I am in the process of putting together these same documents. Would you mind posting or emailing me what you have already put together so I can see if I am on the right track?

Thanks!
Jen


----------



## BSApparel (Nov 6, 2007)

Sure, I'll post it here, let me get them together.


----------



## peteVA (Nov 11, 2007)

You will need an IRS Form W-9 Request for Taxpayer Indentification Number and Certification on file and will also need to annually issue Form 1099-Misc showing the yearly total you have paid each.

You might also want to download a From 1779 Independent Contractor or Employee and a Form SS-8. a Checklist for IC's with a long title.
.


----------



## BSApparel (Nov 6, 2007)

Some of it I wrote myself, some came from other documents I found on the forum. Hope they help! Also if anyone has suggestions or comments, feel free.

Designer Contract:



> [Company Name]
> Designer/Art Creator's Contract
> DATE: __________
> 
> ...


Nondisclosure agreement:


> [company name]
> Confidentiality and Nondisclosure Agreement.
> 
> DATE: __________
> ...


I'm not sure the second one is completely necessary - at least not in such strict terms - because the only "confidential" information are the designs that have not yet been released, and any other company info I share with them (advertising plans, business development, etc. - these are my friends so we do discuss these things openly).


----------



## BSApparel (Nov 6, 2007)

peteVA said:


> You will need an IRS Form W-9 Request for Taxpayer Indentification Number and Certification on file and will also need to annually issue Form 1099-Misc showing the yearly total you have paid each.
> 
> You might also want to download a From 1779 Independent Contractor or Employee and a Form SS-8. a Checklist for IC's with a long title.
> .



Cool, thanks for the info.


----------



## BSApparel (Nov 6, 2007)

Bump, any other contracts or anything that need to be written up?


----------



## jennmiesz (Oct 1, 2007)

Hey Aaron,

Thanks for posting that info! I really appreciate it.

Jen


----------



## BSApparel (Nov 6, 2007)

Anytime


----------



## TripleT (Apr 29, 2007)

Maybe a non-compete agreement (?)


----------



## BSApparel (Nov 6, 2007)

TripleT said:


> Maybe a non-compete agreement (?)


I might include that in the employment contract. Right now it states that they cannot sell their designs to other companies, but I didn't say anything about making new designs for competing businesses.


----------



## peteVA (Nov 11, 2007)

If they are not employees you will probably not be able to keep them working just for you. 

The purpose of a non-compete is to keep them from opening a competitive business, not to limit their income. You can get them to agree not to go into a tee shirt business, or something along those lines.

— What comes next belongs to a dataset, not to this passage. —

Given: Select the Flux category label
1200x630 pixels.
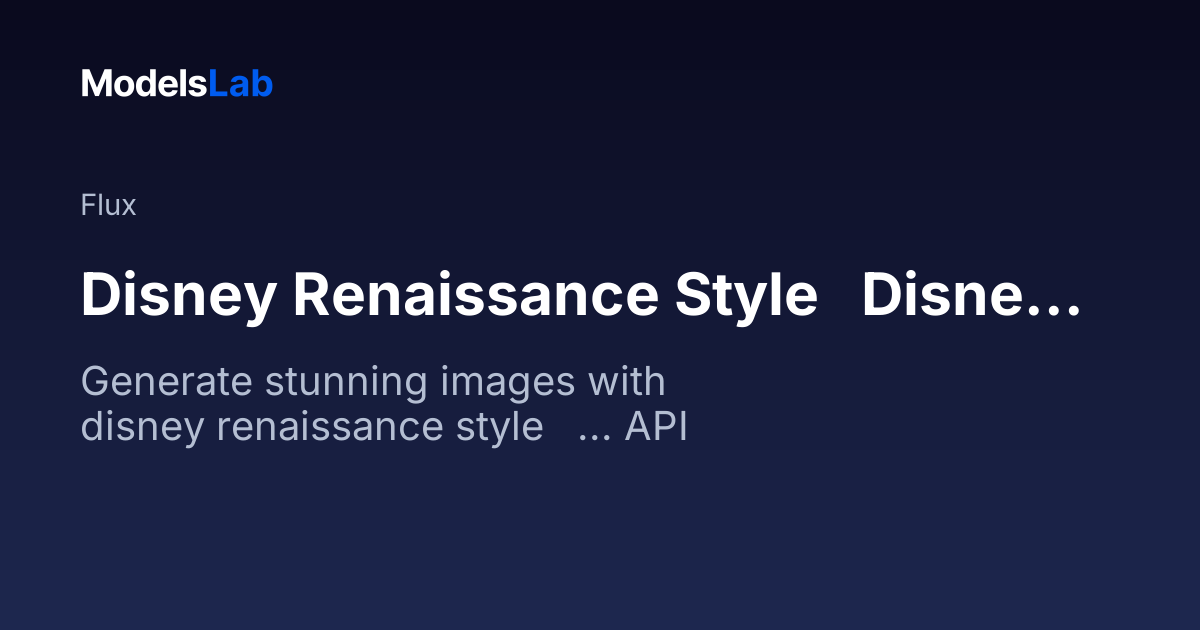Looking at the screenshot, I should (x=108, y=206).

If they are contract designers, they can design for anyone. See you today, the guy around the corner tomorrow. You can refuse to buy, as can the guy around the corner, but if they are not on your payroll you cannot dictate that all work goes to you.
.


----------



## TripleT (Apr 29, 2007)

peteVA said:


> If they are not employees you will probably not be able to keep them working just for you.
> 
> The purpose of a non-compete is to keep them from opening a competitive business, not to limit their income. You can get them to agree not to go into a tee shirt business, or something along those lines.
> 
> If they are contract designers, they can design for anyone. See you today, the guy around the corner tomorrow. You can refuse to buy, as can the guy around the corner, but if they are not on your payroll you cannot dictate that all work goes to you.


 
True. I was thinking more along the lines that if (when) they leave your employment - they don't take any of your customers with them.


----------



## peteVA (Nov 11, 2007)

Right, that's how it should be. Best to keep them away from customers, in a cage maybe. 

Actually many non-competes are nothing more than scare tactics. Few hold up if they are ever brought before a judge. You've got to have a powerful argument to get a judge tell someone they can't make a living. 

And they have to be within a well defined area, can't be a state or region. Maybe 25 miles of a city and that's it.
.


----------



## BSApparel (Nov 6, 2007)

Awesome, thanks for the posts guys.


----------



## TripleT (Apr 29, 2007)

> Right, that's how it should be. Best to keep them away from customers, in a cage maybe.


 
 lol


----------